- **Passage**
▬▬▬▬▬▬

Cecil the lion killer returns to work
The office of Dr Walter Palmer, the dentist who sparked international outrage over his killing of Cecil the lion, has returned to doing business.
River Bluff Dental in Bloomington, Minnesota, which has been closed for weeks, had seen hundreds of protesters gather outside in late July, carrying signs that dubbed Palmer the 'butcher of Bloomington'.
Palmer, who has kept a low profile for more than a month, is to return to work on Tuesday, reports The Guardian.
The 55-year-old, who has not been charged with a crime, also reaffirmed that the hunt was legal and that he and the others in his party had no clue that the lion was the much-loved 13-year-old.
"I have a lot of staff members, and I'm a little heartbroken at the disruption in their lives," Palmer said. "And I'm a health professional. I need to get back to my staff and my patients, and they want me back. That's why I'm back."
Palmer added that the ordeal had been especially hard on his wife and daughter, who both felt threatened.

▬▬▬▬▬▬

- **Data section**
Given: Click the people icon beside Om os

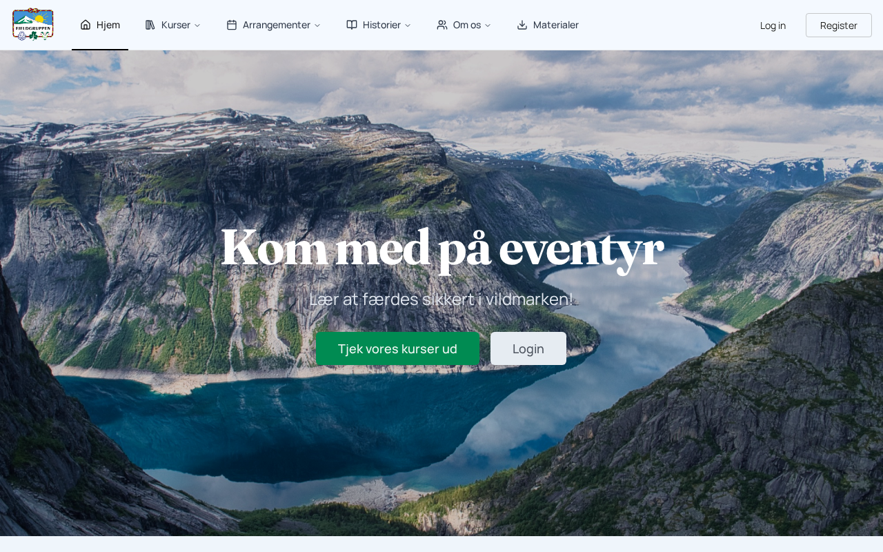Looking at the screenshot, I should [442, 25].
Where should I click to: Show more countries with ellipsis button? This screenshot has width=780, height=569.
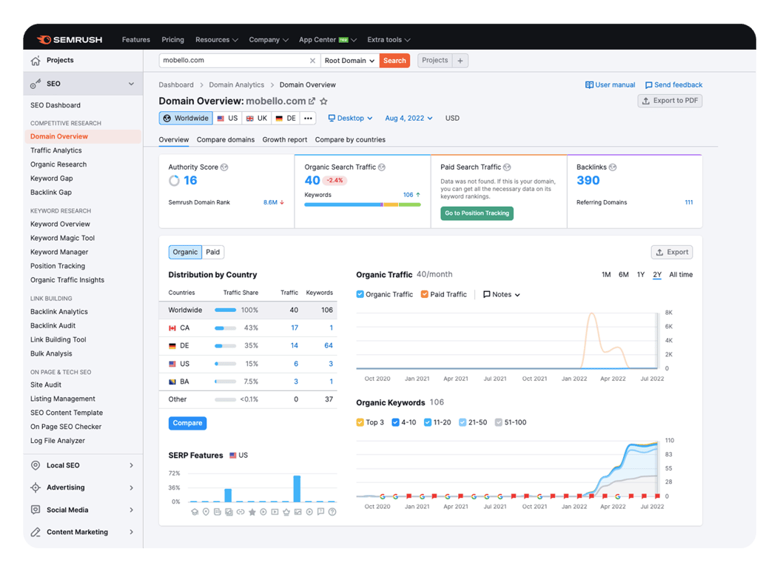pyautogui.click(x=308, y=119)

▬▬▬▬▬▬

- **Tasks**
A: In the Cecil the lion article above:
(i) In what city and state is River Bluff Dental located?
(ii) How old is Walter Palmer?
(iii) On what day of the week is Palmer to return to work?
B: Extend the Cecil the lion article with a few more paragraphs that follow on from its final sentence.

- **Replies**
A:
(i) Bloomington, Minnesota
(ii) 55
(iii) Tuesday

B:
Away from the public eye
As for himself, he feels safe enough to return to work. "My staff and my patients support me and they want me back," he said. But he but declined to say where he has spent the past weeks or describe security steps he has taken.
"I've been out of the public eye. That doesn't mean I'm in hiding," Palmer said. "I've been among people, family and friends. Location is really not that important."
Cecil, a fixture in the vast Hwange national park, had been fitted with a GPS collar as part of Oxford University lion research. Palmer said he shot the animal using an arrow from his compound bow outside the park's borders but it did not die immediately.
He disputed accounts that the wounded lion wandered for 40 hours and was finished off with a gun, saying it was tracked down the next day and killed with an arrow.